Why Milk Doesn’t Actually Help
Milk feels soothing going down, and for decades people with stomach problems were told to drink it. The reality is more complicated. A study published in the Annals of Internal Medicine tested whole, low-fat, and nonfat milk and found that all three caused a significant increase in stomach acid production. That acid boost reached 20% to 35% of the stomach’s maximum output. In patients with ulcers, the rebound was even more pronounced.
The reason is straightforward: milk contains both protein and calcium, and both stimulate your stomach to produce more acid. So while milk might briefly coat your stomach and feel relieving, the acid surge that follows can worsen gastritis symptoms within an hour or two. If you enjoy milk, small amounts with food are less problematic than drinking a full glass on an empty stomach.

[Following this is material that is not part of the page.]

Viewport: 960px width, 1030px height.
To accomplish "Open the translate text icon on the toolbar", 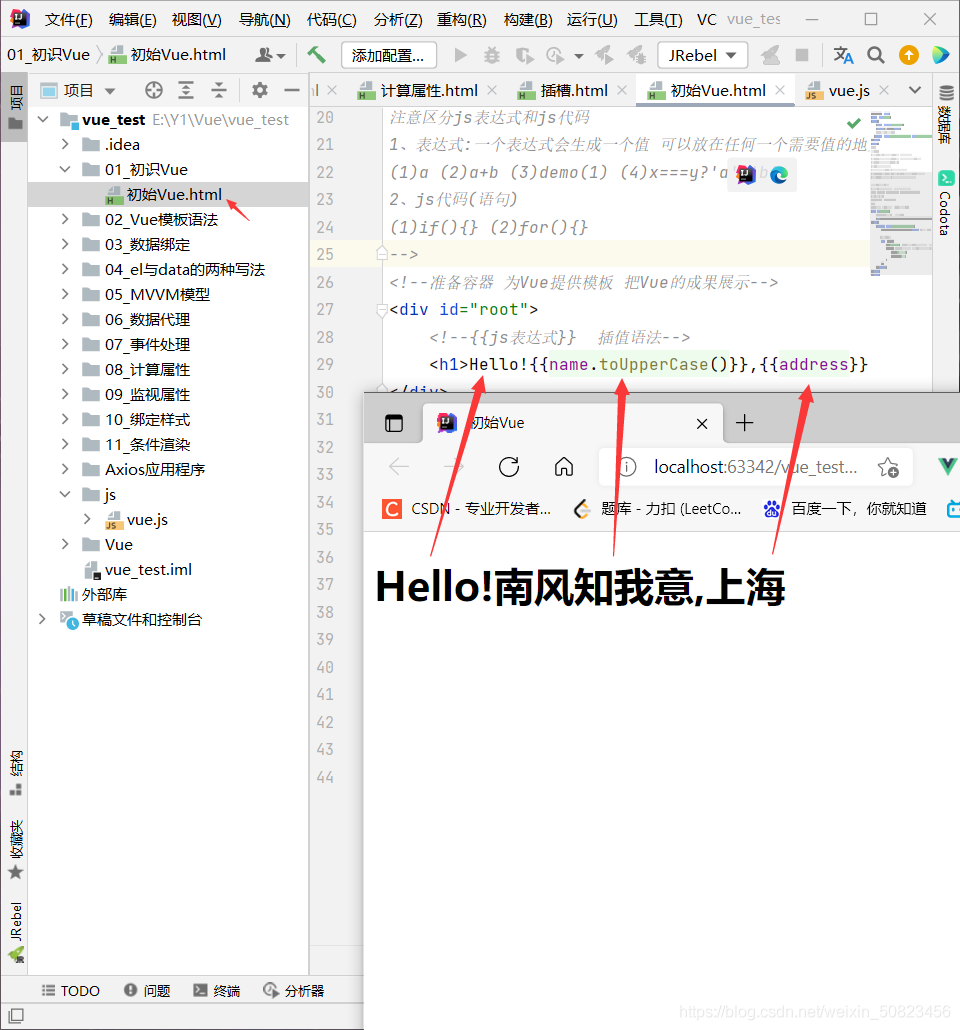I will (843, 55).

Drinks to Avoid During a Flare
Three categories of beverages consistently make gastritis worse:
- Alcohol. It directly damages the stomach lining and is one of the recognized causes of gastritis in the first place. Even moderate drinking can delay healing.
- Caffeinated drinks. Coffee, energy drinks, and strong black or green tea all stimulate acid production. Johns Hopkins Medicine lists caffeine among the substances that cause discomfort in people with gastritis.
- Carbonated beverages. The gas from carbonation can increase bloating and put pressure on an irritated stomach. Sugary sodas add another layer of irritation.
Citrus juices, tomato juice, and highly acidic sports drinks also fall into the “avoid” category. If you’re unsure about a specific drink, check the label for citric acid, which is added to many flavored beverages as a preservative.
A Practical Drinking Schedule
During an active gastritis flare, structure your fluid intake around these principles: sip water throughout the day, keep beverages at room temperature or slightly warm, and introduce other drinks one at a time so you can identify anything that bothers you. A simple daily pattern might look like water between meals, ginger or chamomile tea in the morning and evening, a cup of bone broth with lunch or dinner, and diluted pear juice if you want something with flavor.
As your symptoms improve, you can gradually reintroduce other beverages. Many people find they can tolerate small amounts of decaf coffee or diluted low-acid juice once the inflammation has settled. Pay attention to how your stomach responds in the hour after drinking something new, since that’s when irritation typically shows up.